La Biblia establece que quienes presiden la Iglesia deben hacerlo con diligencia y como buenos administradores de la gracia de Dios:

"Obedeced a vuestros pastores, y sujetaos a ellos; porque ellos velan por vuestras almas, como quienes han de dar cuenta."

[Hebreos 13:17]

"Apacentad la grey de Dios que está entre vosotros, cuidando de ella, no por fuerza, sino voluntariamente; no por ganancia deshonesta, sino con ánimo pronto; no como teniendo señorío sobre los que están a vuestro cuidado, sino siendo ejemplos de la grey."

[1 Pedro 5:2-3]

Asimismo, el Cuerpo Directivo está integrado por hermanos y hermanas de la congregación que han sido designados para desempeñar funciones específicas de apoyo en la administración y organización de la Iglesia. Cada uno de ellos contribuye al cumplimiento de la misión de la congregación desde el área que le ha sido confiada.

Vicepresidente: Colabora estrechamente con el Pastor Presidente en las labores de dirección y administración, asumiendo sus funciones cuando las circunstancias lo requieren y apoyando el desarrollo de los distintos ministerios de la Iglesia.

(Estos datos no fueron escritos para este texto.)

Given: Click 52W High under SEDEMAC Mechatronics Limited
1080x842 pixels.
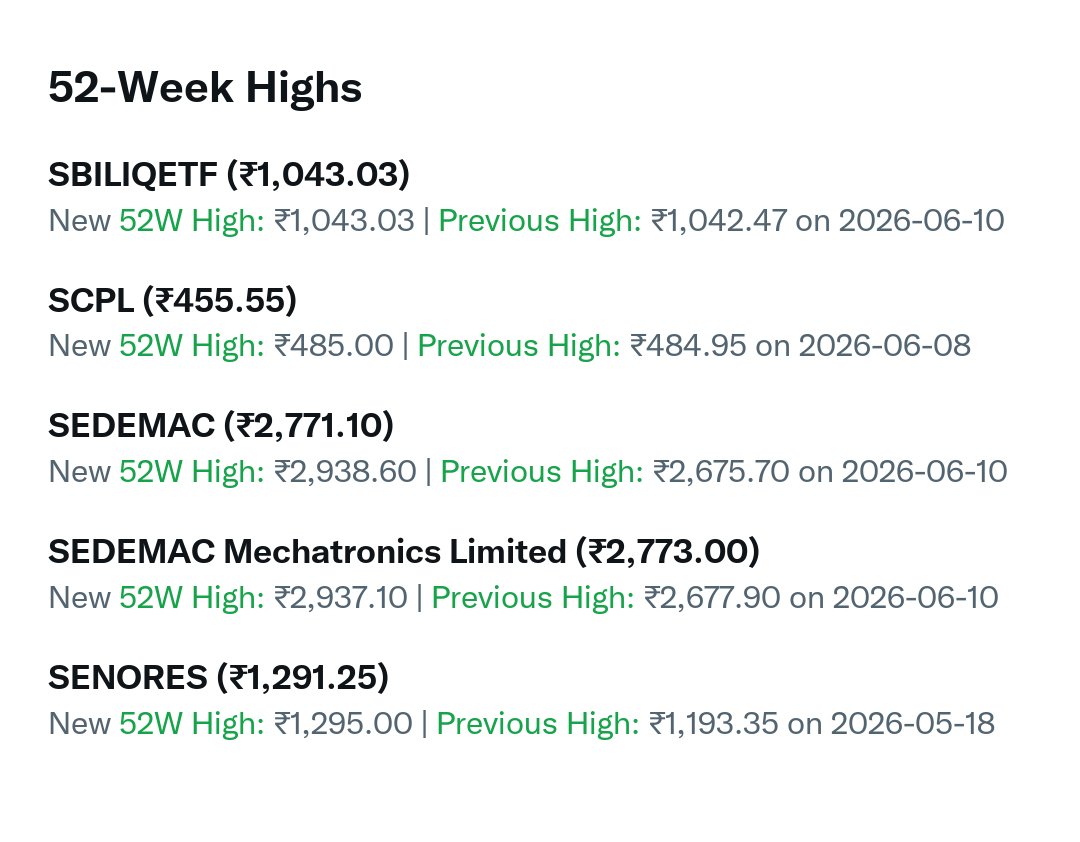Looking at the screenshot, I should [x=192, y=597].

Secretario: Es responsable de mantener el registro de las reuniones oficiales, elaborar y custodiar las actas, administrar la documentación institucional y velar por el correcto archivo de los antecedentes administrativos de la Iglesia.

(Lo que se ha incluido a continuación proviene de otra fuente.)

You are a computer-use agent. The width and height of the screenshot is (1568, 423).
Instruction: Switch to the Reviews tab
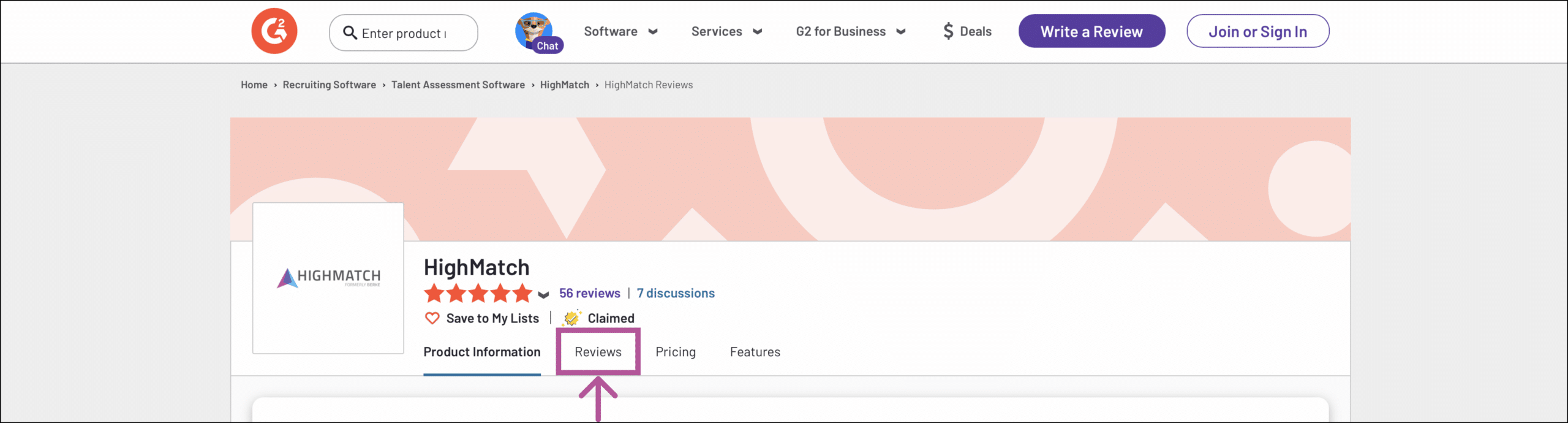[x=598, y=352]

Prosecretario: Coopera con el Secretario en todas sus funciones y lo reemplaza cuando sea necesario, asegurando la continuidad del trabajo administrativo.

Tesorero: Tiene la responsabilidad de administrar con transparencia y fidelidad los recursos económicos de la Iglesia, llevando un registro ordenado de ingresos y egresos, presentando los informes financieros correspondientes y procurando una administración responsable de los bienes que Dios ha provisto para Su obra.

Protesorero: Colabora directamente con el Tesorero en el manejo de los recursos financieros y asume sus funciones en caso de ausencia, contribuyendo al adecuado control y administración de las finanzas de la Iglesia.

El desempeño de estas responsabilidades debe realizarse con espíritu de servicio, integridad y fidelidad, recordando que toda autoridad dentro de la Iglesia tiene como propósito servir a Cristo y edificar a Su pueblo, y no buscar reconocimiento personal.

La Escritura exhorta:

"Y todo lo que hagáis, hacedlo decentemente y con orden"

[1 Corintios 14:40]

"Cada uno según el don que ha recibido, minístrelo a los otros, como buenos administradores de la multiforme gracia de Dios."

[1 Pedro 4:10]

De esta manera, la administración de la Iglesia busca reflejar los principios bíblicos de orden, unidad, transparencia, responsabilidad y servicio, procurando que cada decisión y cada labor contribuyan a la extensión del Reino de Dios y a la edificación del Cuerpo de Cristo.